Algumas cidades brasileiras já têm garantida a presença das Doulas em hospitais públicos e privados, casas de parto e etc, são elas: João Pessoa, Jundiaí, Sorocaba, Blumenau, Rondonópolis, Brasília (apenas doulas voluntárias) e Gravataí. Está em trâmite PLs no Estado de São Paulo, nas cidades de Belo Horizonte, Campinas e Capão da Canoa, entre outras. Porto Alegre só vem a agregar a esse roll de cidades que estão avançando no cenário obstétrico brasileiro, que pede por mudança, as quais são corroboradas pelo Ministério da Saúde.

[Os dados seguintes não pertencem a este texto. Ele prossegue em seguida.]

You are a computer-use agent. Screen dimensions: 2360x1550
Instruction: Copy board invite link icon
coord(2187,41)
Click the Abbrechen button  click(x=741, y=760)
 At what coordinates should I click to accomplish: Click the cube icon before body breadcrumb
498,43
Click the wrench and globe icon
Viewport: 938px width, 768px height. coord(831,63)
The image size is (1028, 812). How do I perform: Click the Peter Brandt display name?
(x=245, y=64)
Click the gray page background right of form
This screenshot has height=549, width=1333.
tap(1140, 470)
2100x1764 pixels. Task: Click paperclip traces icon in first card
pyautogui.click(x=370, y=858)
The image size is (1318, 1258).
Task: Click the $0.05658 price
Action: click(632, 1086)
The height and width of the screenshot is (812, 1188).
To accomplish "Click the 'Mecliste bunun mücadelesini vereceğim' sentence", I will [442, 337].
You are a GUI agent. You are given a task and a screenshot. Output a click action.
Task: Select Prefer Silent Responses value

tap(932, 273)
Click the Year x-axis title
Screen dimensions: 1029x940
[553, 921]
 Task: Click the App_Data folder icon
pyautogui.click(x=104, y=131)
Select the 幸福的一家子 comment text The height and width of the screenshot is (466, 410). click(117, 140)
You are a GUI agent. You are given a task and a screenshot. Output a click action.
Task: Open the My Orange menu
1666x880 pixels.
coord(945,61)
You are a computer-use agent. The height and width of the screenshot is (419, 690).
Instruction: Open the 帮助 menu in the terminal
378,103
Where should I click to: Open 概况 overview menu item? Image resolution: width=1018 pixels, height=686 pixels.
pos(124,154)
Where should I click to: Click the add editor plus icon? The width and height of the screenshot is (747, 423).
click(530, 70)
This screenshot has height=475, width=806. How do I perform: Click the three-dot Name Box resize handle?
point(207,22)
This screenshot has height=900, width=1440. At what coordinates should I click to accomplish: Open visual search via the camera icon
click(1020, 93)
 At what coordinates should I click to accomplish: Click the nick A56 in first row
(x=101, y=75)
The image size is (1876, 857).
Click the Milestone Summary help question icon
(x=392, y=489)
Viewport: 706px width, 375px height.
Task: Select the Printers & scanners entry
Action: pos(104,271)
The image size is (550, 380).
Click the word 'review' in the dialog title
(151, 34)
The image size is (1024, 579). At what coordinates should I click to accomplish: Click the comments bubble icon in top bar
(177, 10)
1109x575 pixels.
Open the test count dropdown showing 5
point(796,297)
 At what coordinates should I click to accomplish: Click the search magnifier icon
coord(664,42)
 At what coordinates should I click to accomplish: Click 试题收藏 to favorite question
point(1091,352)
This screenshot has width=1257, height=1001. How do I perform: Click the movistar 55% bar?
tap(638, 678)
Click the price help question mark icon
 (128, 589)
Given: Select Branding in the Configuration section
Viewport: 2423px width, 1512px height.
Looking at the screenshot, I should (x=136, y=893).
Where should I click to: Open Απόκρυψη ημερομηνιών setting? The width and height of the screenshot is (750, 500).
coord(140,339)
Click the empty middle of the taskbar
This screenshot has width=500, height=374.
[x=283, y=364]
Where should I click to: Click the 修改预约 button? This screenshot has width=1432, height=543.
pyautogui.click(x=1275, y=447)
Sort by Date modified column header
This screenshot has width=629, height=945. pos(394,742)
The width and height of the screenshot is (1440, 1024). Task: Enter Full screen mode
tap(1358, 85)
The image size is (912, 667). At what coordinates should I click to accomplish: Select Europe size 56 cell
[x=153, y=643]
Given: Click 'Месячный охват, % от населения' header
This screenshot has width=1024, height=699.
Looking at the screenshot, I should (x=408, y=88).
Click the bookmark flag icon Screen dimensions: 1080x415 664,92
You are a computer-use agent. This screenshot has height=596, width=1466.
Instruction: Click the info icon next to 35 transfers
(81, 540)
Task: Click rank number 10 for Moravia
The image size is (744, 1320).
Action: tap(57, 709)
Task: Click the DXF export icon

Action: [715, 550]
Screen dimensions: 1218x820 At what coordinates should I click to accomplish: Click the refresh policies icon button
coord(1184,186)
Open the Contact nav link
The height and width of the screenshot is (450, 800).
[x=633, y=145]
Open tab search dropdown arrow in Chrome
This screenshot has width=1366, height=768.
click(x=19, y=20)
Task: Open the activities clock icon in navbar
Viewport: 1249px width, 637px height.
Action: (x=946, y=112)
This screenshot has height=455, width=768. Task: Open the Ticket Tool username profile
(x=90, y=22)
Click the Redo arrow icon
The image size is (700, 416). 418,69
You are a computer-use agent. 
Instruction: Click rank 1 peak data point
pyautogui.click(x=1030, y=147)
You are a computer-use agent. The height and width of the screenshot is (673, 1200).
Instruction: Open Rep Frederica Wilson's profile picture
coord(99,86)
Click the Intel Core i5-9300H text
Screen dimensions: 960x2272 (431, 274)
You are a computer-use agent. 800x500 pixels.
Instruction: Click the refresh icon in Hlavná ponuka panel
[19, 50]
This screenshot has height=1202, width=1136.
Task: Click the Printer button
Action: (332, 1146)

Porto Alegre deve dar um belo exemplo, acolhendo esse PL, acolhendo as doulas, promovendo uma assistência com maior qualidade no atendimento e baixos custos .
Quando pensamos em termos de investimento pelo Governo Federal, os hospitais que atingirem as metas, por exemplo, de redução no número de cesáreas, estabelecidas pelo Ministério da Saúde, podem receber mais verba por atingirem tais critérios, e isso só faz com que nossa presença seja um fator positivo, tendo em vista que a literatura evidencia que a doula ajuda muito nessa redução de partos cirúrgicos e intervenções hospitalares.
Dizer, em 2015 que sua função não é importante, ou que não podemos estar presentes numa sala de parto é negar a ciência, é negar evidências. Nosso objetivo é somar, agregar à equipe de atendimento ao parto nos hospitais, como a figura que nesse cenário está preocupada exclusivamente com o bem-estar físico e emocional da mulher. Todos somos importantes neste cenário que é o nascimento.